La firma

Iceta en el lazareto

Iceta sabe que puede ser atropellado por el tumulto pero sabe también que los resultados del día 21 pueden obligar a todos a bajarse del guindo, cada uno del suyo, y que lo que él dice hoy tal vez lo estén diciendo todos la misma noche del jueves

El discurso de Iceta le convierte en un candidato singular, algo extraño e incómodo incluso para muchos de sus afines, que le quisieran aislado en una especie de lazareto para que se purifique y no contamine. No me refiero a sus palabras sobre el indulto a los independentistas encarcelados. Ahí, tanto él como los que le contradijeron se pasaron varios pueblos, porque sólo se puede indultar a quien ha sido condenado, y aún no ha habido ni juicio. Hablo de sus propuestas de concordia, de la reconstrucción de puentes para evitar que se fijen las líneas de frente, de su elogio de la transversalidad y, sobre todo, de su afirmación de que hay que derrotar a los independentistas, sí, pero que los constitucionalistas no podrían ellos solos restañar las heridas. Pensamiento, este último, que plantea un interrogante fundamental: ¿se sumaría o no se sumaría el PSC a Ciudadanos y al PP si salieran las cuentas? Visto desde Cataluña, ¿se atrevería a hacerlo? Visto desde el resto de España, ¿se atrevería a no hacerlo? Basta formular la pregunta para oír el chirrido de las estructuras socialistas, las de allí y las de toda España.

Iceta sabe que puede ser atropellado por el tumulto pero sabe también que los resultados del día 21 pueden obligar a todos a bajarse del guindo, cada uno del suyo, y que lo que él dice hoy tal vez lo estén diciendo todos la misma noche del jueves.

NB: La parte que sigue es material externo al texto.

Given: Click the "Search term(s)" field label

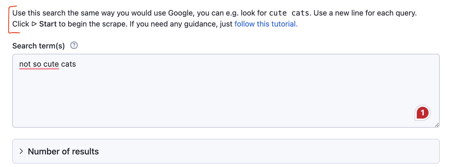Looking at the screenshot, I should point(38,46).
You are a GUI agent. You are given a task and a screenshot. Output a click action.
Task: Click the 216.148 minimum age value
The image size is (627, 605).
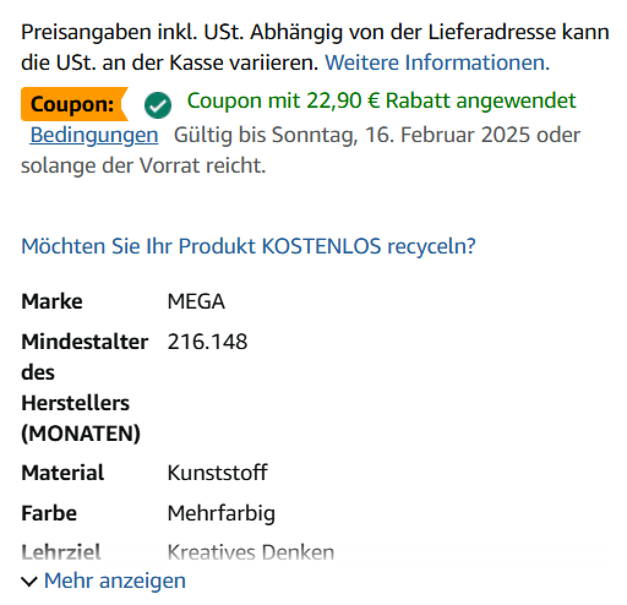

Porque en última instancia se trata de decidir si Cataluña opta por un futuro de confrontación o de convergencia. Es decir, si elige lo fácil -consolidar el escenario actual de guerra de bloques- o se atreve con lo difícil -intentar trazar una hoja de ruta compartida porque la primera agenda negociadora la tienen que hacer los catalanes consigo mismos-. Los sacrilegios de hoy de Iceta pueden ser las verdades de todos el jueves.